* [Source document]:
--- --- ---

The standalone TCS

This mode is analogous to the old style of working with the telescope. As discussed earlier, we do not envisage this to be a mode in which the telescope is used on the average night.

Starting the TCS.

Log on to the wt5tcs workstation as user tcs.

A number of panels should appear automatically. One the screen marks wt5tcs:0.1 you have the  Main Control Panel  for the telescope.  For all practical purposes you should need no other panel to operate the telescope. This panel, is a busy panel designed to be used by the operators rather than the casual user.

On the other screen,  the Status Panel  should also start up. This panel contains most status information necessary when running the telescope.

The TCS should be in state STANDBY with sub state IDLE or ERROR. The global interlock status of the system can be found in the status display. However, you may also view the details of the entire interlock chain using the Interlock Status Panel. The telescope is started from the main panel by clicking on "START TCS"  and answering positively to the `continue?' question. The Hydraulics Panel may be started manually from the ntt guihb panel. The pressure of the hydraulics is also displayed on the Status Panel.

When closing down, the only activity necessary is to click on `STOP TCS'. The natural state of the system is either ONLINE or STANDBY. Unlike the old system the telescope should NOT be taken into the OFF state without good reason. The telescope can be in STANDBY with the hydraulics off. Switching the telescope off requires the complete initialization of all modules taken to states below STANDBY.


The Graphical User Interfaces used in the NTT do not form part of the control system per se. Quitting the GUI does not change any part of the underlying configuration nor does it stop any action started. No direct (hooked) communication between the GUIs and the underlying tasks exists. It is therefore impossible, for example, to move the guide probe continuously while holding down some button. This functionality does not exist in the new control system.

Note that for all sub modules of the NTT Graphical User Interfaces which directly connect to these modules are present. We use the nomenclature nttguiXXX where XXX is the name of the module. So, for example, the GUI for the adapter B is called nttguiadb and can be started directly from any terminal by typing its name or, better from the vue menu.

--- --- ---

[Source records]

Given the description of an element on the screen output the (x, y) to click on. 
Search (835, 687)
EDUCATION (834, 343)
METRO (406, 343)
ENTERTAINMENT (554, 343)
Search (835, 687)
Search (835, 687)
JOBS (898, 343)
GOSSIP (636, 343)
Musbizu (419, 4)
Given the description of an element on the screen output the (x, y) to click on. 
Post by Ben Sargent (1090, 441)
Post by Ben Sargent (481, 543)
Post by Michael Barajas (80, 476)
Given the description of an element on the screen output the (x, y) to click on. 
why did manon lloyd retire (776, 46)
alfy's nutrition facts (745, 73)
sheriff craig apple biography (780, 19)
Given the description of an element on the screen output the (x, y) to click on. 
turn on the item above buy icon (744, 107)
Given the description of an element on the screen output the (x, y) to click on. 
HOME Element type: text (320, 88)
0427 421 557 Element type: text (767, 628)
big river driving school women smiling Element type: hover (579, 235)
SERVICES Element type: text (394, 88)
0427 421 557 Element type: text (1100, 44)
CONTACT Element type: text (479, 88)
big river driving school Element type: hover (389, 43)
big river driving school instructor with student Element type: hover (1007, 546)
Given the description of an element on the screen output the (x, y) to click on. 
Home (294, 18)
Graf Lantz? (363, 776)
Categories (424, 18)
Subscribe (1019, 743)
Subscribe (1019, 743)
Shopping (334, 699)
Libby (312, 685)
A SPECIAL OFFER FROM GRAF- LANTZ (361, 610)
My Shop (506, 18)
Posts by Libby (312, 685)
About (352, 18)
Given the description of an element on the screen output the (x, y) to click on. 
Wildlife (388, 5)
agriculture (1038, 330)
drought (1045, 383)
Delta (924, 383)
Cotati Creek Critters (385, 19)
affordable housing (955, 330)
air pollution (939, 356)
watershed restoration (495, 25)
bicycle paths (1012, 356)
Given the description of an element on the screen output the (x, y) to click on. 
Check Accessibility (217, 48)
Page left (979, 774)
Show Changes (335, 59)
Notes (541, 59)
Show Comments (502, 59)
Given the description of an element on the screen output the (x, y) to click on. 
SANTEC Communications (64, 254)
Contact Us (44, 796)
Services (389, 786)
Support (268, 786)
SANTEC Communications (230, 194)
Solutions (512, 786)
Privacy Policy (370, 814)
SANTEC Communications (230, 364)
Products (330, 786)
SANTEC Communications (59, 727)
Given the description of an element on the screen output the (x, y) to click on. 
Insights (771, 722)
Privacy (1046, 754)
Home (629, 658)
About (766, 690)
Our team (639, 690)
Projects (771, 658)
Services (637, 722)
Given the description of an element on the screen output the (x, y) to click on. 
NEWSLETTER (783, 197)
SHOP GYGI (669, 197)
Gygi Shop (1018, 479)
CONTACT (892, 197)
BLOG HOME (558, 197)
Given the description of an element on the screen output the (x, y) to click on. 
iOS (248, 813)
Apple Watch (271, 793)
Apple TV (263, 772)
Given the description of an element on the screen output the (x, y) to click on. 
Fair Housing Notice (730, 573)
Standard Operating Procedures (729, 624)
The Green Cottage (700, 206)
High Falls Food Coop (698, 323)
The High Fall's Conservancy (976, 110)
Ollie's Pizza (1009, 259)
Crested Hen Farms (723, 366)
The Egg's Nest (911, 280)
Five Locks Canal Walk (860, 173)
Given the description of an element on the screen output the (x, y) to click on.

--- --- ---

* [Exercise]: Return the passage of the standalone TCS text from "A number of" up to and including "running the telescope.", copied word for word. The entries have no connection to the text on the standalone TCS.

* [Solution to the problem]:
A number of panels should appear automatically. One the screen marks wt5tcs:0.1 you have the  Main Control Panel  for the telescope.  For all practical purposes you should need no other panel to operate the telescope. This panel, is a busy panel designed to be used by the operators rather than the casual user.

On the other screen,  the Status Panel  should also start up. This panel contains most status information necessary when running the telescope.